Томас Манн, фрагменты из статьи "Конец" от 45-го года, где он пишет о своей родине, с которой ему пришлось бежать и которая теперь лежит в руинах. Вернее сама себя ввергла в эти руины с песнями, плясками и радостью, по своей собственной воле.
«...Шум дурманящих национальных торжеств, беспредельного ликования по поводу побед, с колоколами, песнопениями… В глубине души знаешь, что эти болваны и кровавые халтурщики провалятся. А что потом? Что станет с несчастным, сейчас опьяненным и мнимо счастливым народом? Какие разочарования придется ему еще претерпеть, какие физические и психологические катастрофы ему уготованы?

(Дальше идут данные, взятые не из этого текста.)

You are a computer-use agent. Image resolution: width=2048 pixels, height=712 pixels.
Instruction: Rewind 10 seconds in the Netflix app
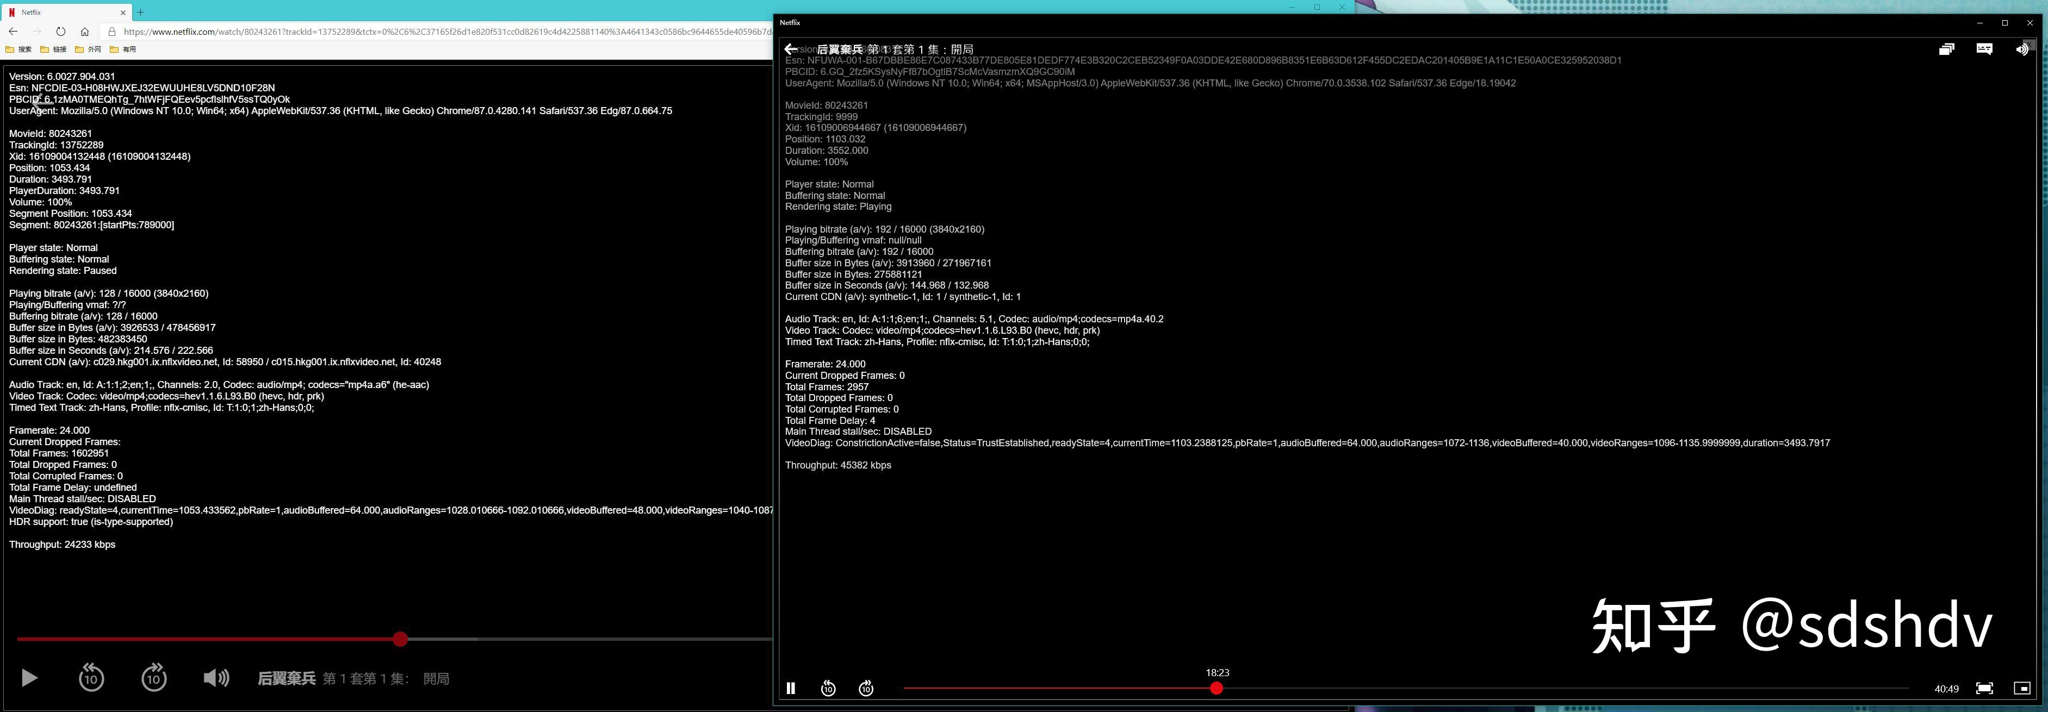tap(828, 688)
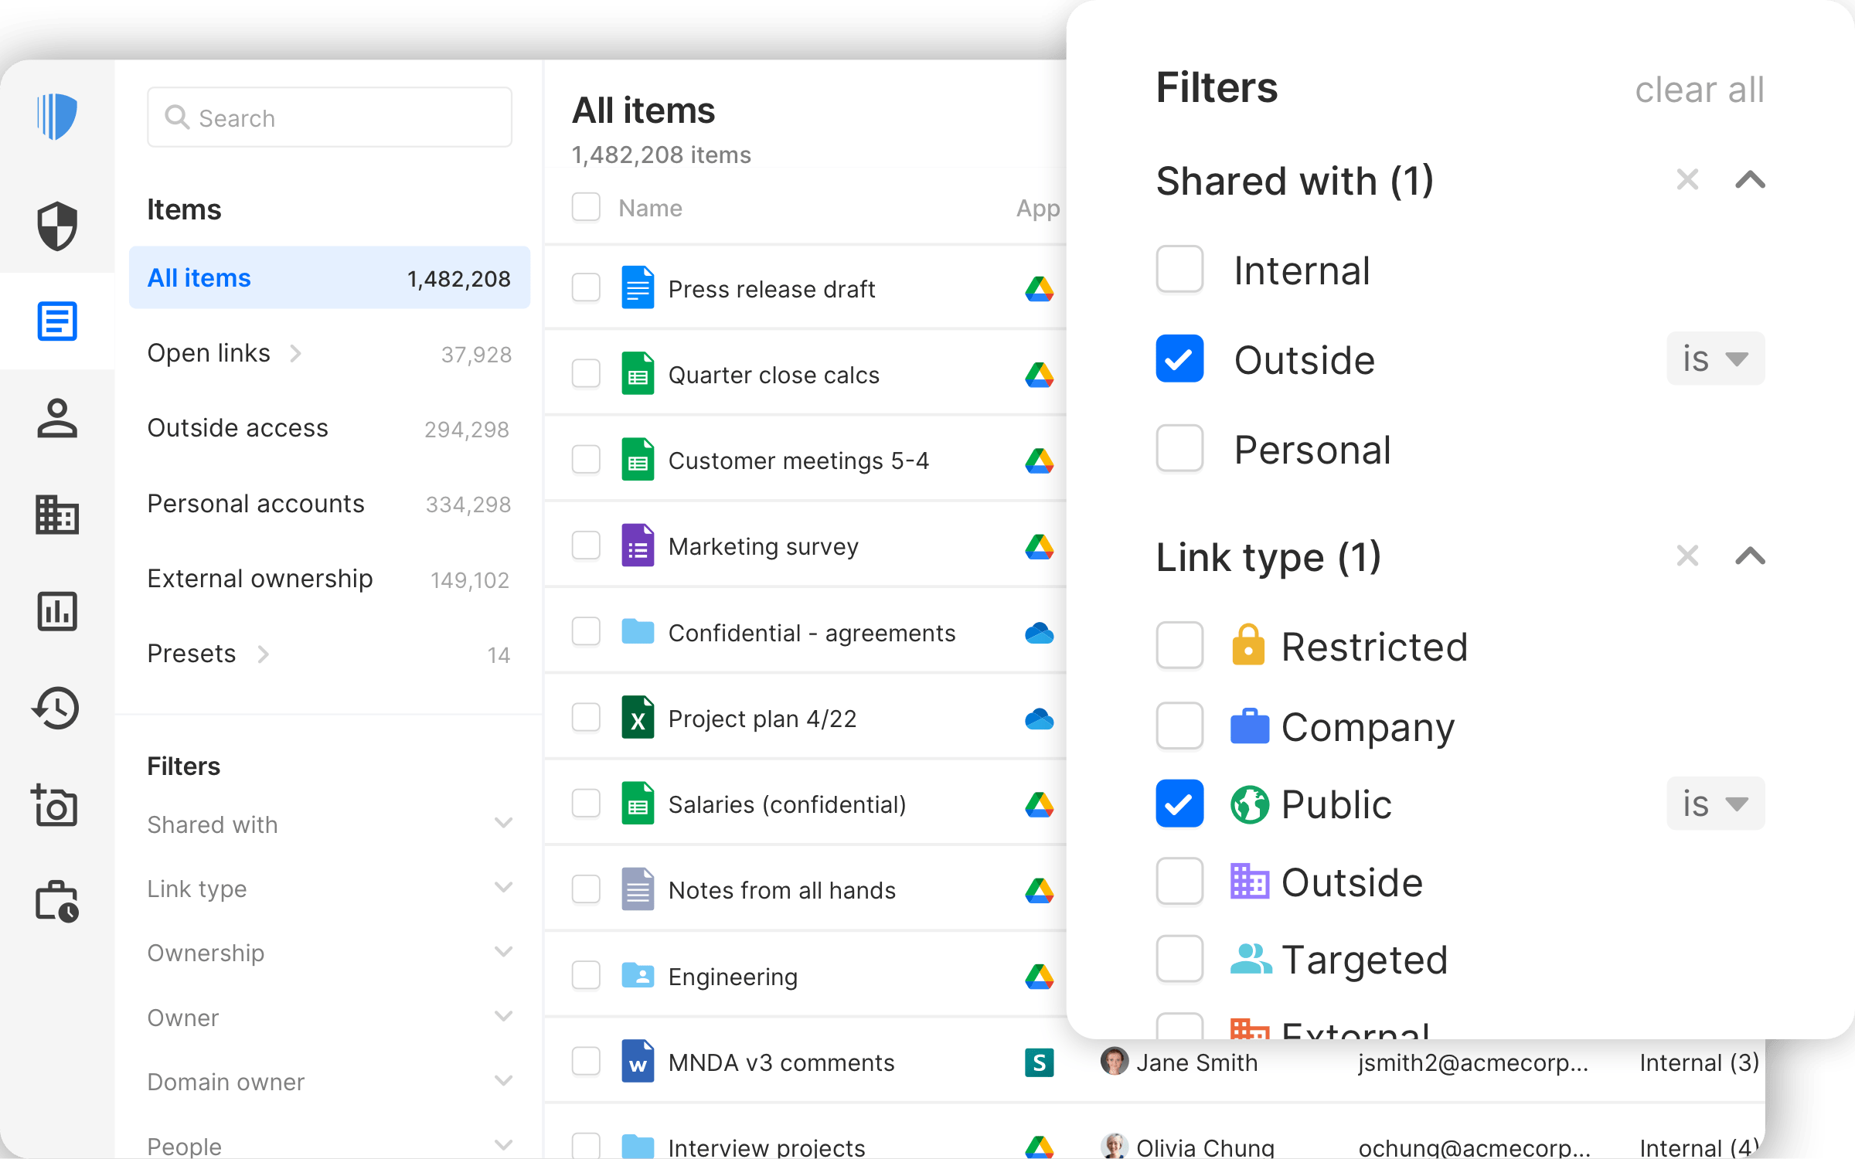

…Нечувствительность к дурному, к явно недвусмысленно мерзкому, проявленная широкими массами народа, была непростительна и непростительной остается. За великое опьянение, ради которого этот всегда жадный до опьянения народ пил ядовитую сивуху, подносимую ему фиглярами и лжецами, за это опьянение, в каком он за годы обманчивого благоденствия натворил столько мерзостей, надо расплачиваться. Если существует нация как историческое образование, как коллективная личность, то существует и это — ответственность совершенно независимо от всегда скользкого понятия "вины".
...Без идеи, против идеи, против всего высшего, лучшего, порядочного, против свободы, правды и права. Ничего подобного в человеческом плане не бывало. При этом невероятное ликование масс, верящих, что они действительно хотели этого, тогда как их только с безумной хитростью обманули, в чем они пока не могут признаться себе, — и уверенное знание всех лучших, что все идет к ужасной гибели. Я не стану сегодня скрывать то, что я тогда знал: как быстро распространились отрезвление, удрученность, боязливое сомнение, какой наглой фикцией очень скоро стало… самоотождествление властителей с нацией…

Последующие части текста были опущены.